The report, which looks at greenhouse gas (GHG) emissions and what each European member state needs to address 2030 emissions targets and was carried out by the Comission's Joint Research Centre, says that as well as cutting the beef herd by a third, Ireland should also reduce its dairy herd by 5% to meet emissions targers, according to one set of projections.

The report states: “Within the livestock sector, the herd size of beef meat activities is most affected in all scenarios with mandatory targets for GHG reduction, because reductions of other activities, for example dairy cows, would entail higher economic losses per unit of emission savings.”

Should such a scenario be implemented, the move would see the Irish beef herd contract to levels last seen in the 1980s. The reduction of the Irish beef herd by such a size would lead to a 19% decrease in our beef production output.

A 5.5% reduction in the dairy herd would lead to a 5% reduction in our dairy output. At a time when we are growing our beef and dairy productions in line with Food Harvest 2020 and Agri Food 2025 strategies, it is difficult to see how Irish leaders will accept these projections.

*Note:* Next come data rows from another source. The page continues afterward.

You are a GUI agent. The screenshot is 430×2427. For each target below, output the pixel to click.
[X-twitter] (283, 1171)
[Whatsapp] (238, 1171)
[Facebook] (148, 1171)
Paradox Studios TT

“ICOS finds these projections immensely concerning, and they show how some aspects of European policy are in conflict,” Conor Mulvihill, European affairs director at ICOS, said.

“On the one hand, we have the Commission’s plans for the EU agri economy strive to meet the global food security challenge of feeding nine billion people. On the other, we have Commission environmental plans in which their own models envision wholescale reductions of the EU livestock herds,” Mulvihill added.

In October 2014, An Taoiseach Enda Kenny secured special concessions for Ireland on emissions targets due to our dependence on agriculture. There is now pressure on Irish officials to address European Commission concerns before the 2015 United Nations Climate Change Conference in Paris in December where legally binding climate targets will be set.

IFA president Eddie Downey said the report “highlights the need for the Irish Government to deliver on the outcomes agreed at the heads of states meeting in Brussels last year, which stated that agriculture must be treated differently when addressing the climate challenge”.

Downey added: “The multiple objectives of the agriculture and land use sector, with their lower mitigation potential, should be acknowledged, as well as the need to ensure coherence between the EU food security and climate change objectives.”

Failure to meet emissions targets would result in fines of millions of euro for Ireland. Mulvihill said Ireland has developed a coherent and workable environmental programme and the Commission report makes a “mockery” of the work carried out.

“Irish Agriculture is making great strides to embrace the environmental agenda, and we are constantly attempting to build the connection between sustainability and profitability, to foster support in the farming community,” Mulvihill said.

“But ill-founded targets like this make a mockery of those attempts. All we will see is production moving outside the EU, to areas of the world whose GHG output per kilogram of product produced are vastly inferior to what we are doing in Ireland, totally negating the policy, while decimating our agricultural economy,” he concluded.